Österreich: Starker Bevölkerungszuwachs im
Jahr 2004
Zu Jahresbeginn 2005 erreichte Österreichs Bevölkerung mit rund 8.207.000
Personen einen neuen Höchststand. Verantwortlich dafür waren eine
deutlich positive Geburtenbilanz von +4.676 Personen (= Geburten minus Sterbefälle)

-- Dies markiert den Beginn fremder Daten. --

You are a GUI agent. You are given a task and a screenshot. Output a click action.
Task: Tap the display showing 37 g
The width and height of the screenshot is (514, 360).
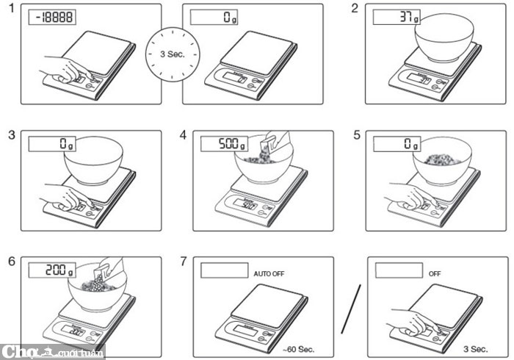pyautogui.click(x=397, y=17)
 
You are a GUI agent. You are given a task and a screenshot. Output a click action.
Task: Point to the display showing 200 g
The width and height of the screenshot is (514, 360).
pyautogui.click(x=52, y=270)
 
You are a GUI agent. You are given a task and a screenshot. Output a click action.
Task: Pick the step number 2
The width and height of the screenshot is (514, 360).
pyautogui.click(x=355, y=9)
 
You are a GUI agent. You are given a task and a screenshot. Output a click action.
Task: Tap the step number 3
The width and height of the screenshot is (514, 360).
pyautogui.click(x=10, y=135)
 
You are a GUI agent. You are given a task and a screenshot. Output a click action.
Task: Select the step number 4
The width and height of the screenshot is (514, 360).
pyautogui.click(x=184, y=135)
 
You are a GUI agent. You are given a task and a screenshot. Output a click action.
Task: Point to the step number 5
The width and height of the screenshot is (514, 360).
pyautogui.click(x=356, y=135)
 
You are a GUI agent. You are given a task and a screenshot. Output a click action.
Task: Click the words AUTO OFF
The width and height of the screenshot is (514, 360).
pyautogui.click(x=269, y=273)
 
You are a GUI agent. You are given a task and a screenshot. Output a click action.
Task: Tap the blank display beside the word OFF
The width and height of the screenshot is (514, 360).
pyautogui.click(x=399, y=270)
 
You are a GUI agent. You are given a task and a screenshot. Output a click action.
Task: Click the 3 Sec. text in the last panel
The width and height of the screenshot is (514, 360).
pyautogui.click(x=475, y=348)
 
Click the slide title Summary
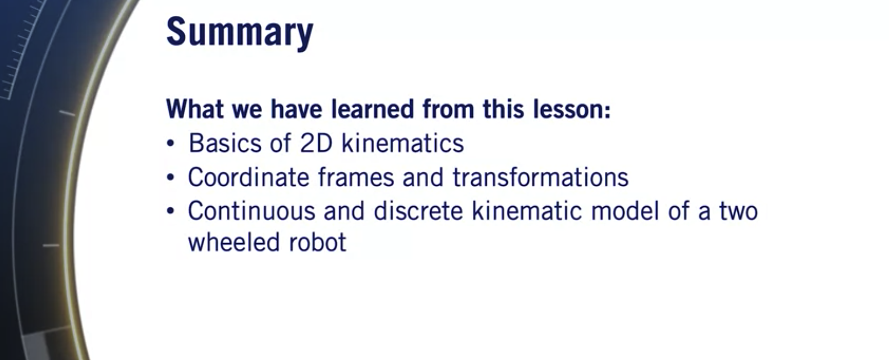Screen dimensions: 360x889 tap(239, 33)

durch einen Anstieg der Geburten sowie ein positiver Wanderungssaldo in Höhe
von +50.600 Personen. Insgesamt verzeichnete das Bevölkerungsregister rund
127.000 Zuwanderungen und 77.000 Abwanderungen. Der gegenüber 2003 gestiegene
positive Wanderungssaldo erklärt sich dabei fast ausschließlich durch
stärkere Zuwanderung von Bürgern anderer EU-Staaten.
www.statistik.at
Türkei: Konflikt um Aufhebung des Kopftuchverbotes
Der türkische Ministerpräsident Recep Tayyip Erdogan (AKP, islamisch-konservativ)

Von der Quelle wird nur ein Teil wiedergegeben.